[Start Records for the task]

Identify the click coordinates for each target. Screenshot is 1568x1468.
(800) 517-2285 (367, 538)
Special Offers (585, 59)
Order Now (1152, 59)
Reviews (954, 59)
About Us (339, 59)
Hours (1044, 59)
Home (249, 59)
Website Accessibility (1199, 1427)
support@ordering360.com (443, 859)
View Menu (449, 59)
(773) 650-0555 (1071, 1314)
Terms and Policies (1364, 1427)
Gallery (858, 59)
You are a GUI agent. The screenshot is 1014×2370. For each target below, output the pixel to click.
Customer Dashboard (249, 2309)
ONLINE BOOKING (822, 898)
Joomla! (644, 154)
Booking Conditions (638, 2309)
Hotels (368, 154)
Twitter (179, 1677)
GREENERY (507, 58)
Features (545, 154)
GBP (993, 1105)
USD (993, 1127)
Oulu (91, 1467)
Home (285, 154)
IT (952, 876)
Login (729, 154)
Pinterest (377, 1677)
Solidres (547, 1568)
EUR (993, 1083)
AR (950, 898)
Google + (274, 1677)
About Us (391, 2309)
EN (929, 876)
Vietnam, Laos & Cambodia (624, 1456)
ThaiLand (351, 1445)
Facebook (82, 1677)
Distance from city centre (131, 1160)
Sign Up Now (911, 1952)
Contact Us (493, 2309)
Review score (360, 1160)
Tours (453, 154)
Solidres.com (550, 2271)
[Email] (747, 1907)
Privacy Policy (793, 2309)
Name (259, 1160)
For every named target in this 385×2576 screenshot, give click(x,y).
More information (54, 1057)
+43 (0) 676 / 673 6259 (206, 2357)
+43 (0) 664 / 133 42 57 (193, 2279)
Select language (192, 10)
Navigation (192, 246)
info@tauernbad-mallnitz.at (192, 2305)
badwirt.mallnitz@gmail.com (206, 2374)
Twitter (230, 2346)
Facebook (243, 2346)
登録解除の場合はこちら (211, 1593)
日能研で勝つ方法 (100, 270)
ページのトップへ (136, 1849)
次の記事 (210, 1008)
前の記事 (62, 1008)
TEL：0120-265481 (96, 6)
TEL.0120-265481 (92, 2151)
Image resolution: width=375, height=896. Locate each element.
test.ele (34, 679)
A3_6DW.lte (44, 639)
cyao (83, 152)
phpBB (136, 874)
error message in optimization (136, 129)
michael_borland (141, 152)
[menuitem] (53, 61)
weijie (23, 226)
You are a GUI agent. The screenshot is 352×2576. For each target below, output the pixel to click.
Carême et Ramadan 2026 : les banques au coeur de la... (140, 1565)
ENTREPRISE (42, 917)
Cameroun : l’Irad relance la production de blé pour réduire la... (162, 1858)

[End Records for the task]

_Task to carry out_
Reproduce the stretch of the listing from the line containing "Hotels (368, 154)" through the line containing "[menuitem] (53, 61)", both included, with every line and every request kept, shifting each coordinate in the answers by adding 90 to both numbers.

_Solution to this task_
Hotels (458, 244)
Twitter (269, 1767)
GREENERY (597, 148)
Features (635, 244)
GBP (1083, 1195)
USD (1083, 1217)
Oulu (181, 1557)
Home (375, 244)
IT (1042, 966)
Login (819, 244)
Pinterest (467, 1767)
Solidres (637, 1658)
EUR (1083, 1173)
AR (1040, 988)
Google + (364, 1767)
About Us (481, 2399)
EN (1019, 966)
Vietnam, Laos & Cambodia (714, 1546)
ThaiLand (441, 1535)
Facebook (172, 1767)
Distance from city centre (221, 1250)
Sign Up Now (1001, 2042)
Contact Us (583, 2399)
Review score (450, 1250)
Tours (543, 244)
Solidres.com (640, 2361)
[Email] (837, 1997)
Privacy Policy (883, 2399)
Name (349, 1250)
For every named target in this 385×2576 screenshot, give click(x,y).
More information (144, 1147)
+43 (0) 676 / 673 6259 (296, 2447)
+43 (0) 664 / 133 42 57 (283, 2369)
Select language (282, 100)
Navigation (282, 336)
info@tauernbad-mallnitz.at (282, 2395)
badwirt.mallnitz@gmail.com (296, 2464)
Twitter (320, 2436)
Facebook (333, 2436)
登録解除の場合はこちら (301, 1683)
日能研で勝つ方法 (190, 360)
ページのトップへ (226, 1939)
次の記事 (300, 1098)
前の記事 (152, 1098)
TEL：0120-265481 (186, 96)
TEL.0120-265481 (182, 2241)
Image resolution: width=375, height=896. Locate each element.
test.ele (124, 769)
A3_6DW.lte (134, 729)
cyao (173, 242)
phpBB (226, 964)
error message in optimization (226, 219)
michael_borland (231, 242)
[menuitem] (143, 151)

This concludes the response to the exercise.